What you should do - Once the line containing "Click the Skanna eintök page heading" is found in the records below, return it and each following line exactly, up to and including the line containing "Task: Open the Web Services view", and nothing else.

*** Begin section ***

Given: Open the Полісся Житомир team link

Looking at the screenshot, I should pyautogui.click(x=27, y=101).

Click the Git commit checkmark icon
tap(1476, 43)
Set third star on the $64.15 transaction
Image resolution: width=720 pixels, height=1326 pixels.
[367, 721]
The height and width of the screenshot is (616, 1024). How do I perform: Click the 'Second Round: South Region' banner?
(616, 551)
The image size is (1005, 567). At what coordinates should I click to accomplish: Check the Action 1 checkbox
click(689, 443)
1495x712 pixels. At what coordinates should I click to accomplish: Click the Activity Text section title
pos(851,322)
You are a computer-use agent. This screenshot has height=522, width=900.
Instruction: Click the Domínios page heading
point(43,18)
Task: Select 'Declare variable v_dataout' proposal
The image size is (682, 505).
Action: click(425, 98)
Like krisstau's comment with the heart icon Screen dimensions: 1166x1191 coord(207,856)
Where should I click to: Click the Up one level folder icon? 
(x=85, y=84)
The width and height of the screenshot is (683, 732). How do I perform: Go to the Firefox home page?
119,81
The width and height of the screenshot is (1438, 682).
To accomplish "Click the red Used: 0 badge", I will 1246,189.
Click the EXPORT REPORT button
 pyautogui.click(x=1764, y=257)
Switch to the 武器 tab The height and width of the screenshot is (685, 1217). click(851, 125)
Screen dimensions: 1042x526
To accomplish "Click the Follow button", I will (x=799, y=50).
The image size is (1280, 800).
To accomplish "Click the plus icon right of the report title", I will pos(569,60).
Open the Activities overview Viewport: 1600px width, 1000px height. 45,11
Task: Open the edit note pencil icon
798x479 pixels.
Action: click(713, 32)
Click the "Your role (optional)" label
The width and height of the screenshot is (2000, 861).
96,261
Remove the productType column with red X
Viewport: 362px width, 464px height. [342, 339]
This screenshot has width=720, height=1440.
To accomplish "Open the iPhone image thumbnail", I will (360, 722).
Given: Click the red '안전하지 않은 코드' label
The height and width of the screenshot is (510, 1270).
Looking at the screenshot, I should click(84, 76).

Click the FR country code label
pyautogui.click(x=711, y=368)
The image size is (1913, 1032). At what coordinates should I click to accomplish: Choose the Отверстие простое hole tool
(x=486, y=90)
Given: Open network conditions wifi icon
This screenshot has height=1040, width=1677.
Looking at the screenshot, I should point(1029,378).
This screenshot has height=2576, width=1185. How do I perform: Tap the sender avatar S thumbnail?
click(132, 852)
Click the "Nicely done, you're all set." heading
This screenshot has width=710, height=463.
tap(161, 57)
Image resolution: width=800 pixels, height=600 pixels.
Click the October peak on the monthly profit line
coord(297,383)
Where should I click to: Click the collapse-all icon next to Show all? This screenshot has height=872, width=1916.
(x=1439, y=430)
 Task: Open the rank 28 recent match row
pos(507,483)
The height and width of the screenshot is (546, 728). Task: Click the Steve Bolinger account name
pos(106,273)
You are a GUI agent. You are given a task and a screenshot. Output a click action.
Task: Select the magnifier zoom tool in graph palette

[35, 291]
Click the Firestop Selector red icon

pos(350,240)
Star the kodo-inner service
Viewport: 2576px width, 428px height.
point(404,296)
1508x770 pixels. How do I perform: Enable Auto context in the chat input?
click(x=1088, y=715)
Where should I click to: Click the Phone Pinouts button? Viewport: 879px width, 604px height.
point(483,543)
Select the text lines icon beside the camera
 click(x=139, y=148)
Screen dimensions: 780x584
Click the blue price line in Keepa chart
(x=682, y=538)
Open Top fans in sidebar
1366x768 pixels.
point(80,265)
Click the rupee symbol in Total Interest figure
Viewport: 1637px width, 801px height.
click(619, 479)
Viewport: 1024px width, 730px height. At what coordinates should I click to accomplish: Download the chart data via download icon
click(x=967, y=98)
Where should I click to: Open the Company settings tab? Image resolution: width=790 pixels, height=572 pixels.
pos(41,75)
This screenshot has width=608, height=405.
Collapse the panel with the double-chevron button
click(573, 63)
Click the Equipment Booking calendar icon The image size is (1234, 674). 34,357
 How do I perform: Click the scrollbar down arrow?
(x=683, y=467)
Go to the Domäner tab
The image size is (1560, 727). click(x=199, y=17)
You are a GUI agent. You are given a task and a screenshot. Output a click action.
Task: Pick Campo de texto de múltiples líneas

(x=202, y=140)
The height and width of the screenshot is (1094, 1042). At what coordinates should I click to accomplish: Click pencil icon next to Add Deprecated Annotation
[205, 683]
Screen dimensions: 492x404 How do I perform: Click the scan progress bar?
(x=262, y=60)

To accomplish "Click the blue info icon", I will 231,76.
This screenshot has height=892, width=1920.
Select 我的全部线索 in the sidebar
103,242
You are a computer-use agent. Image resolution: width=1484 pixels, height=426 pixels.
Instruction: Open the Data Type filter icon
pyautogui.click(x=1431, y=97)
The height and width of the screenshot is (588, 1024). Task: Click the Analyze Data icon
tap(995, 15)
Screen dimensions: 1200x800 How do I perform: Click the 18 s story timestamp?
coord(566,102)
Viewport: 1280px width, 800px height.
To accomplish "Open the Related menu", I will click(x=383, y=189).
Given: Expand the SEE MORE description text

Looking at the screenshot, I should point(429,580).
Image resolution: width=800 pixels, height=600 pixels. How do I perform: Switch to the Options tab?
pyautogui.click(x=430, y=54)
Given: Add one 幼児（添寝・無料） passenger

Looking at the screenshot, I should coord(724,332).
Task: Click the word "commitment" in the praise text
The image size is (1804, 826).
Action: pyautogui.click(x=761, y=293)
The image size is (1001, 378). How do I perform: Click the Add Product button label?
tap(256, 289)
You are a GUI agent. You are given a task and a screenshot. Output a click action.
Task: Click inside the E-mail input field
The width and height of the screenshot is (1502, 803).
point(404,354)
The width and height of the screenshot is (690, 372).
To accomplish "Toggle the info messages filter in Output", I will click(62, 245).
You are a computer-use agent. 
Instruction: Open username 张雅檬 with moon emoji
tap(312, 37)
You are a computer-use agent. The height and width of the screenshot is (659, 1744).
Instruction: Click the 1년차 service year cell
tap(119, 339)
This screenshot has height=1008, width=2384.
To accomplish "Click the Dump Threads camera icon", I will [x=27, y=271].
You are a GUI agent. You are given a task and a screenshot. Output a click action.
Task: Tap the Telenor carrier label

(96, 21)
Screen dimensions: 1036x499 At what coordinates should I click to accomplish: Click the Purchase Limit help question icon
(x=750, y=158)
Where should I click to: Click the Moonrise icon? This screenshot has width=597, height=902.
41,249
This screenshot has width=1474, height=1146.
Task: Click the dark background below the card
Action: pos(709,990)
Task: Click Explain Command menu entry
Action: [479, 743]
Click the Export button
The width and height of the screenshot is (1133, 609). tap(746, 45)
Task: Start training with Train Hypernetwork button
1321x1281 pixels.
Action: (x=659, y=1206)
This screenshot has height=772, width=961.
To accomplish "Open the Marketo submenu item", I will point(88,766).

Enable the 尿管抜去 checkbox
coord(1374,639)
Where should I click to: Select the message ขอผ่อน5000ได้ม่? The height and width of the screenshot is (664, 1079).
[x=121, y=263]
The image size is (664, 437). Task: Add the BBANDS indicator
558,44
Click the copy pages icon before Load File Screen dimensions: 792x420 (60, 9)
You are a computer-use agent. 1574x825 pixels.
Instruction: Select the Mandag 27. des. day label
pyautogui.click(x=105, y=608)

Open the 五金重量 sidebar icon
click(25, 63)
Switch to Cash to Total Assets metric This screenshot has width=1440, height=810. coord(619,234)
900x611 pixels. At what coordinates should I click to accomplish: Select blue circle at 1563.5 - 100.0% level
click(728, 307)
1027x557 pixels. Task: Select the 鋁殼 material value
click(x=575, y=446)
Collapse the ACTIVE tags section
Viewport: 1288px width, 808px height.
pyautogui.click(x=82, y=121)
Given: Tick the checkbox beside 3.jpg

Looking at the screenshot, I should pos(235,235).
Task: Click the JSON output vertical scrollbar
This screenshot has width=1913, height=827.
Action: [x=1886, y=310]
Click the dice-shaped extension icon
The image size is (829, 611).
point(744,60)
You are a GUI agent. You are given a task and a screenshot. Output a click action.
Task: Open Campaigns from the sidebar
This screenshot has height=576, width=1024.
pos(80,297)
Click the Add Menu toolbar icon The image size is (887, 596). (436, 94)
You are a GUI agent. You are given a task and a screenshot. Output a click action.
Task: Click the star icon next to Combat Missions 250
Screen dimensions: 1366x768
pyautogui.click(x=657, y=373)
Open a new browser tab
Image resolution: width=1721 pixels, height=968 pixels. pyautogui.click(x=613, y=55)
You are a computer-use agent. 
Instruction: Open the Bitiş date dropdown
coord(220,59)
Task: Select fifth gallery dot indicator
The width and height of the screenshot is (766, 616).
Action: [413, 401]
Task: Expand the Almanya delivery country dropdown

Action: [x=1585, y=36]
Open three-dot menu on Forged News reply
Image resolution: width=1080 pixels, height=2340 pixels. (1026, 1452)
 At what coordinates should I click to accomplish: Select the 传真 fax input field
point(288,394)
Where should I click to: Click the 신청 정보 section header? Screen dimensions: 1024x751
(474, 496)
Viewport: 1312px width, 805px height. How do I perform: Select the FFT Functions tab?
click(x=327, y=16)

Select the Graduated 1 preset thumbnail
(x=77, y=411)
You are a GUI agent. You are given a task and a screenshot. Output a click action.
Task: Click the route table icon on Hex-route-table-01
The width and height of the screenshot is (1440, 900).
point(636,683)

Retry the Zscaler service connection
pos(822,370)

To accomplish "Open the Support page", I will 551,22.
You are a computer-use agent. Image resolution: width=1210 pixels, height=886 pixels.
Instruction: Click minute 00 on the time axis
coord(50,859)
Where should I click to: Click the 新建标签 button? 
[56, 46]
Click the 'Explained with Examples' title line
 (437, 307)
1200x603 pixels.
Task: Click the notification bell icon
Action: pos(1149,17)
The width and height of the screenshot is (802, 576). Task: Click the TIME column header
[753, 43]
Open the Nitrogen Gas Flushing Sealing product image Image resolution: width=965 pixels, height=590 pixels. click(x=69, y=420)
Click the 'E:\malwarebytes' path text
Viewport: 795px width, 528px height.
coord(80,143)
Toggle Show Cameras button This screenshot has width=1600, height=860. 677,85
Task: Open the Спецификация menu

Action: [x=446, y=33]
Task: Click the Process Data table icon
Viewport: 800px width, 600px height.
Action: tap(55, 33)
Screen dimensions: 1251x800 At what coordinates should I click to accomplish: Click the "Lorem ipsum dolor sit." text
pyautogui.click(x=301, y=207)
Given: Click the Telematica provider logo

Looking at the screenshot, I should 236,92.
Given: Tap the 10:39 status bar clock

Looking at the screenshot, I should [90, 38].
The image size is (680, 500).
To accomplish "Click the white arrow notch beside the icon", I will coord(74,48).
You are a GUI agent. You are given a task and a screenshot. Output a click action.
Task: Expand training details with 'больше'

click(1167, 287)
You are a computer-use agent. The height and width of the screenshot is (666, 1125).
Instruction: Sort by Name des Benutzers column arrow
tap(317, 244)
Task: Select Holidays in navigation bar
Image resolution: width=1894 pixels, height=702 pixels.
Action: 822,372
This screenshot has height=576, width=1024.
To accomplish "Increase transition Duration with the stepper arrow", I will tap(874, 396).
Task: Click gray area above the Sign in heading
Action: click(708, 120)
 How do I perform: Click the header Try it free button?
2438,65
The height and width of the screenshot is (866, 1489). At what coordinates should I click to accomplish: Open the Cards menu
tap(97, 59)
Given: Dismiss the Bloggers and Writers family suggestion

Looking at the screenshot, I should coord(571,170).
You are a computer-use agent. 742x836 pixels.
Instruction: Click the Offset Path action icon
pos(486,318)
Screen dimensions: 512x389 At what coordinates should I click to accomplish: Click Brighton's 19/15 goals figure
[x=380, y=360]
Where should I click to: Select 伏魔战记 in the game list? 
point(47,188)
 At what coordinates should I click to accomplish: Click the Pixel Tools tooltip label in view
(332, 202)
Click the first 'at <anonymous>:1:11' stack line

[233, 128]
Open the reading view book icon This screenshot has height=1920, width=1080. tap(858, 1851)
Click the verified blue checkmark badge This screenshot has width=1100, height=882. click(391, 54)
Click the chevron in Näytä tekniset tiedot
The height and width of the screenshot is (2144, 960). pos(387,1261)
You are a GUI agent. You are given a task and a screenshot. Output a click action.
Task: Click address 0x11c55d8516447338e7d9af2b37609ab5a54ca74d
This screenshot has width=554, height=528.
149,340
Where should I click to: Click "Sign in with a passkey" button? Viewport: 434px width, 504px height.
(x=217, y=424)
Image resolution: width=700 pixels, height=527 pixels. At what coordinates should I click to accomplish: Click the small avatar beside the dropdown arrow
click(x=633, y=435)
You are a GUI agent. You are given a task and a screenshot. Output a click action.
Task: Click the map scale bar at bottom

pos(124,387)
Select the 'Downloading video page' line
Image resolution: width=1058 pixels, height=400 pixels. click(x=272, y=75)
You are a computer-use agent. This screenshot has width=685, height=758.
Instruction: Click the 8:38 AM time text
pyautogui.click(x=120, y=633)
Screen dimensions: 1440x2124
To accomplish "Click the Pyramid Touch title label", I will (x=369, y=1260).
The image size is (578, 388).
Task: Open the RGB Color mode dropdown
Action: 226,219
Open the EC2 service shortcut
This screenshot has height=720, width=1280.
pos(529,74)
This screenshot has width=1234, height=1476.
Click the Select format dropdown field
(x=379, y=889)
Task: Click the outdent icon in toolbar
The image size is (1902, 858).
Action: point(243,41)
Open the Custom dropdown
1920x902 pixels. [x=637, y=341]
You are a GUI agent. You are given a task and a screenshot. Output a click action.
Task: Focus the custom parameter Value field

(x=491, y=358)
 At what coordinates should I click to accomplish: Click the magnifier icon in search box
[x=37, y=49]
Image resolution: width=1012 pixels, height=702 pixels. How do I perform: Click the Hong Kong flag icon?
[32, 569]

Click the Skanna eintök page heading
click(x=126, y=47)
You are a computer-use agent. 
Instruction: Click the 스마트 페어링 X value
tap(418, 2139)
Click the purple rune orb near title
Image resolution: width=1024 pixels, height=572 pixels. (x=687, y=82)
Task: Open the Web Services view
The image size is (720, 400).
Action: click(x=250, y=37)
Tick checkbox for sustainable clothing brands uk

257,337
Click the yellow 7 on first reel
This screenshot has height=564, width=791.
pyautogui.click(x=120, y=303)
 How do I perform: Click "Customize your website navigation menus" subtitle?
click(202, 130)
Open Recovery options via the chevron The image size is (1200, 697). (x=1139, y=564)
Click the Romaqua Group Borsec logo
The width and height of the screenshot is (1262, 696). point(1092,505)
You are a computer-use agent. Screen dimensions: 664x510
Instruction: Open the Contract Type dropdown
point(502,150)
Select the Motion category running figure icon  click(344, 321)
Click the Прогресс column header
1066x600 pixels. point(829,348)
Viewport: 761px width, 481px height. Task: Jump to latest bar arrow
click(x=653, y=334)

*** End section ***

Written response -
Click the Skanna eintök page heading
click(x=126, y=47)
You are a computer-use agent. 
Instruction: Click the 스마트 페어링 X value
tap(418, 2139)
Click the purple rune orb near title
Image resolution: width=1024 pixels, height=572 pixels. (x=687, y=82)
Task: Open the Web Services view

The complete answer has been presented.